Exercise requirements: Copy each line below exactly.

Records:
☆ ☆ ☆ ☆ ☆ ☆ ☆

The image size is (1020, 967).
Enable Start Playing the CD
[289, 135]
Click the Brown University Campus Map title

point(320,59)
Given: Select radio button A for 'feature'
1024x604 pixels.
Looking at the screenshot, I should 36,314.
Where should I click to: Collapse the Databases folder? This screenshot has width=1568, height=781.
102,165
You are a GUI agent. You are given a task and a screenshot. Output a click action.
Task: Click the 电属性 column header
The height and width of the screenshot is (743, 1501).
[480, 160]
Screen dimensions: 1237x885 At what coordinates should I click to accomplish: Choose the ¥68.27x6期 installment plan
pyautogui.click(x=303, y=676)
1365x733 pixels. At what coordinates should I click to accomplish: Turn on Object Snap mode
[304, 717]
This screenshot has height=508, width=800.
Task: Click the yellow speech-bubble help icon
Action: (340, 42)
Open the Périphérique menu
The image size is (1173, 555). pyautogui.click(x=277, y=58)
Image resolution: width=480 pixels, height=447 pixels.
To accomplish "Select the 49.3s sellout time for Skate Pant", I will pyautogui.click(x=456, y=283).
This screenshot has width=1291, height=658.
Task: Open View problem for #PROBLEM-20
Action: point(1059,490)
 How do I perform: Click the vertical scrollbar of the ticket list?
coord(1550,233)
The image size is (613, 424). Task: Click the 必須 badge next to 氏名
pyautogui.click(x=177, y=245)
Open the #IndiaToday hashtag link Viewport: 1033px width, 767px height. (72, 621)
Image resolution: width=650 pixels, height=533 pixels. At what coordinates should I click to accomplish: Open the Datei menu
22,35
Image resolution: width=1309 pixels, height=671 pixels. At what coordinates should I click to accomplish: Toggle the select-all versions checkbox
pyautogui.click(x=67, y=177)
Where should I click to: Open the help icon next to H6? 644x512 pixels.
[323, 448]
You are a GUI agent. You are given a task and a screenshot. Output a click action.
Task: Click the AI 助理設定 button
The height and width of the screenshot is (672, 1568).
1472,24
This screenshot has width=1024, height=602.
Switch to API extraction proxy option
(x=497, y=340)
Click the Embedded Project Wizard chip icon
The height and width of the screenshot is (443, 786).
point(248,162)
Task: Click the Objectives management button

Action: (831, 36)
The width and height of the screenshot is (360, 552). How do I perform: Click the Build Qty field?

☆ ☆ ☆ ☆ ☆ ☆ ☆

Reply:
The image size is (1020, 967).
Enable Start Playing the CD
[289, 135]
Click the Brown University Campus Map title

point(320,59)
Given: Select radio button A for 'feature'
1024x604 pixels.
Looking at the screenshot, I should 36,314.
Where should I click to: Collapse the Databases folder? This screenshot has width=1568, height=781.
102,165
You are a GUI agent. You are given a task and a screenshot. Output a click action.
Task: Click the 电属性 column header
The height and width of the screenshot is (743, 1501).
[480, 160]
Screen dimensions: 1237x885 At what coordinates should I click to accomplish: Choose the ¥68.27x6期 installment plan
pyautogui.click(x=303, y=676)
1365x733 pixels. At what coordinates should I click to accomplish: Turn on Object Snap mode
[304, 717]
This screenshot has height=508, width=800.
Task: Click the yellow speech-bubble help icon
Action: (340, 42)
Open the Périphérique menu
The image size is (1173, 555). pyautogui.click(x=277, y=58)
Image resolution: width=480 pixels, height=447 pixels.
To accomplish "Select the 49.3s sellout time for Skate Pant", I will pyautogui.click(x=456, y=283).
This screenshot has width=1291, height=658.
Task: Open View problem for #PROBLEM-20
Action: point(1059,490)
 How do I perform: Click the vertical scrollbar of the ticket list?
coord(1550,233)
The image size is (613, 424). Task: Click the 必須 badge next to 氏名
pyautogui.click(x=177, y=245)
Open the #IndiaToday hashtag link Viewport: 1033px width, 767px height. (72, 621)
Image resolution: width=650 pixels, height=533 pixels. At what coordinates should I click to accomplish: Open the Datei menu
22,35
Image resolution: width=1309 pixels, height=671 pixels. At what coordinates should I click to accomplish: Toggle the select-all versions checkbox
pyautogui.click(x=67, y=177)
Where should I click to: Open the help icon next to H6? 644x512 pixels.
[323, 448]
You are a GUI agent. You are given a task and a screenshot. Output a click action.
Task: Click the AI 助理設定 button
The height and width of the screenshot is (672, 1568).
1472,24
This screenshot has width=1024, height=602.
Switch to API extraction proxy option
(x=497, y=340)
Click the Embedded Project Wizard chip icon
The height and width of the screenshot is (443, 786).
point(248,162)
Task: Click the Objectives management button

Action: (831, 36)
The width and height of the screenshot is (360, 552). How do I perform: Click the Build Qty field?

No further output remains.